Dan di bawah ini adalah salah satu tulisan beliau, yang telah diterjemahkan oleh tim direktori-muslim –Jazzahumullahu khayral jazaa’– yang penuh dengan faidah dan manfaat. Semoga Alloh membalas Syaikh dengan kebaikan yang berlimpah, memberkahi amal dan ilmu beliau serta memanjangkan usia beliau di dalam ketaatan kepada Alloh Azza wa Jalla. Syaikh hafizhahullahu berkata :

Puji syukur hanya bagi Allah. Sholawat dan salam semoga tercurah kepada Nabi Muhammad yang tidak ada nabi setelahnya.

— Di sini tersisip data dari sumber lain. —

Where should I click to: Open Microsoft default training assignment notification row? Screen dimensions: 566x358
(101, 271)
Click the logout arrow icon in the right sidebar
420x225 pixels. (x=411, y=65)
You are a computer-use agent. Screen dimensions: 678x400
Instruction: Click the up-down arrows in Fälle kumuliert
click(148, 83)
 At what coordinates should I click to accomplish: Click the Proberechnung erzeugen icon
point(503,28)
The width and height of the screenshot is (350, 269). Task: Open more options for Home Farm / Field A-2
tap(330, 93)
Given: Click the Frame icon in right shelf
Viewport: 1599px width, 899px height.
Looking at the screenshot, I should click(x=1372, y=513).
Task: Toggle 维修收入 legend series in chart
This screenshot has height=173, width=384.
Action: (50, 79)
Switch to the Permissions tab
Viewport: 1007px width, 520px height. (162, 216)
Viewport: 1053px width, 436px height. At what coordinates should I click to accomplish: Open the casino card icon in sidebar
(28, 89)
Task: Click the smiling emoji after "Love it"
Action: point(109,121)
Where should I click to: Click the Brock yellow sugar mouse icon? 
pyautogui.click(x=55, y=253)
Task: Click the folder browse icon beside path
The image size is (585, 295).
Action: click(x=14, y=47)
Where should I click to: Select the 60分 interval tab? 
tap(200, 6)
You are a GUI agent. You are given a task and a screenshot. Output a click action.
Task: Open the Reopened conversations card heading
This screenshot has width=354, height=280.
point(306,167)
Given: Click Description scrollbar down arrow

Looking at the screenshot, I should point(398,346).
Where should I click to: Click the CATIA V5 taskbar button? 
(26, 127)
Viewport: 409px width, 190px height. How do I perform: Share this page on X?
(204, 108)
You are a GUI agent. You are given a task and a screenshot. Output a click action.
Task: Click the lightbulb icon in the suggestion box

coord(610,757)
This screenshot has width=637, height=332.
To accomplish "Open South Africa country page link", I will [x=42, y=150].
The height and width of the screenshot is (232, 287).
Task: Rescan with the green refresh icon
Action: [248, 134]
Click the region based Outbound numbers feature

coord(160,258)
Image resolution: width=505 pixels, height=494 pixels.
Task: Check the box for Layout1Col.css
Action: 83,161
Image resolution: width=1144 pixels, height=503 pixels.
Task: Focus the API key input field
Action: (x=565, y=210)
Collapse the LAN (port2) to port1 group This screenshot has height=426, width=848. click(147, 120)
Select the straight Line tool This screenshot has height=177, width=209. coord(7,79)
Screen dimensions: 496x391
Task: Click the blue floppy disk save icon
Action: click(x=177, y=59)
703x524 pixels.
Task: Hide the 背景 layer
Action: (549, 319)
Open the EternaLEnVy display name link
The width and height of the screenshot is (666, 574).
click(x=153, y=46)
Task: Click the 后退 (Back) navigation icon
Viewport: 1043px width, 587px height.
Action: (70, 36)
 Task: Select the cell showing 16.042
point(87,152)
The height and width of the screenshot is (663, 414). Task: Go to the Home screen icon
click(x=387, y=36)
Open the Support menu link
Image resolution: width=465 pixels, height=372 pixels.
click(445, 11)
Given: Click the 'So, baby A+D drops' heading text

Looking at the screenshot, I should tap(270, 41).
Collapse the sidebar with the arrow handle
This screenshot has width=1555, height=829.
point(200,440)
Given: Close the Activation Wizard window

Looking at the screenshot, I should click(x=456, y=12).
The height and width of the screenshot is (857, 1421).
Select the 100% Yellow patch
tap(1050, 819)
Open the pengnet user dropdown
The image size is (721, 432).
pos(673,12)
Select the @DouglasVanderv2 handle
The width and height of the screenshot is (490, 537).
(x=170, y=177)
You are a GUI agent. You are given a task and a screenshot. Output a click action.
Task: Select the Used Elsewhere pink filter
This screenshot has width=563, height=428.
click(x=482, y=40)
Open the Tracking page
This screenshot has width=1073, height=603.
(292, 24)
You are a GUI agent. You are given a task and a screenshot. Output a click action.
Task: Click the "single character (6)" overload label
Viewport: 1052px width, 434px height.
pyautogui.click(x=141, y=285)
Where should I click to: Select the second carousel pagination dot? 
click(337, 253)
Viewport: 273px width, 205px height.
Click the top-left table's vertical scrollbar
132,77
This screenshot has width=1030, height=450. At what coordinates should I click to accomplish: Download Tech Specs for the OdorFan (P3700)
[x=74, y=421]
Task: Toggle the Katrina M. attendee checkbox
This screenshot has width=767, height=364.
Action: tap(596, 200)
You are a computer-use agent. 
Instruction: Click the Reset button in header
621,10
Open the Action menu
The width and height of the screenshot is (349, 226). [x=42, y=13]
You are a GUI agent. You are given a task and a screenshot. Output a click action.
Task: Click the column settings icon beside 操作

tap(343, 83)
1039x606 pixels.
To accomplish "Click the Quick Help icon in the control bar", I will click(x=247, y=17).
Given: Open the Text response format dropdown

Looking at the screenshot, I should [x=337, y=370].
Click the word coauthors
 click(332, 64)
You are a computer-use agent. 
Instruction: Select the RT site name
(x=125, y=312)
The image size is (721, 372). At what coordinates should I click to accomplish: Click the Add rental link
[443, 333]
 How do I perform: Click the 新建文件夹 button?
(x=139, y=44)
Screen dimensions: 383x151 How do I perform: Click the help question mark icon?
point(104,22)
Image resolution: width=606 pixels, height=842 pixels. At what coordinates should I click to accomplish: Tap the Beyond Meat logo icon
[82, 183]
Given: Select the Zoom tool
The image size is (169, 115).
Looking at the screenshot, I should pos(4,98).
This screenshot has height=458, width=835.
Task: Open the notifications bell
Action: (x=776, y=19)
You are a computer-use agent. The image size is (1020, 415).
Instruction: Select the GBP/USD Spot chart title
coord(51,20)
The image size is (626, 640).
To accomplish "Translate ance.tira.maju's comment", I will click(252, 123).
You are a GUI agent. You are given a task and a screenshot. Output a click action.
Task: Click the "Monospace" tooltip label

Amma badu..

Sebagian orang sering menuduh setiap orang yang menyelisihinya dengan tuduhan bid’ah, pengikut hawa nafsu, musuh sunnah dsb. Padahal sebagaimana diketahui  bahwa ahlul bid’ah adalah mereka pengikut hawa nafsu. Maka orang yang suka menuduh tadi seolah telah bersaksi untuk dirinya bahwa dia adalah orang yang selamat dari hawa nafsu. Atau seolah-olah dia telah mendapat jaminan dari Allah bahwa hatinya tidak akan pernah kemasukan hawa nafsu.

Perselisihan bisa jadi karena terdorong oleh hawa nafsu yang menyesatkan atau bisa jadi karena memang benar-benar ingin beritiba’.

Apabila hawa nafsu telah masuk kedalam hati seseorang maka akan menyebabkan orang tersebut gemar mengikuti sesuatu yang tidak jelas atau mutasyabih karena keinginannya  untuk mengalahkan orang yang menyelisihinya atau memenangkan perselisihan. Juga akan berakibat pada perpecahan dan permusuhan dikarenakan adanya perbedaan kepentingan dan tidak adanya kecocokan antara keduanya.

Sebagaimana yang telah diketahui bahwa syariat datang untuk memangkas peranan hawa nafsu secara mutlak. Ahlul bidah itu ada dua macam. Salah satunya adalah orang yang senantiasa mengikuti hawa nafsunya secara mutlak dan dia tidak membenarkan hukum-hukum syar’i secara kaseluruhan. Adapun orang yang membenarkan syariat dan berusaha untuk melaksanakannya sehingga sebagian besar perkataannya sesuai dengan kebenaran, maka tidaklah dikatakan bahwa ia pengikut hawa nafsu secara mutlak sehingga disifati sebagai ahlul bidah, sesat, musuh sunnah dsb. Sebagaimana dikatakan oleh sebagian orang yang merasa dirinya “selamat” dari mengikuti hawa nafsu !!

Taruhlah seandainya benar telah masuk hawa nafsu secara tersembunyi dalam perbuatan dan perkataan seseorang  maka apa hujjah mereka bahwa diri mereka sendiri terbebas dari hal tersebut sehingga mereka menuduh orang selain mereka dengan sifat itu. Kecuali apabila mereka punya dalil yang jelas menunjukkan bahwa mereka berada diatas kebenaran sedang yang lainnya menyelisihi kebenaran itu.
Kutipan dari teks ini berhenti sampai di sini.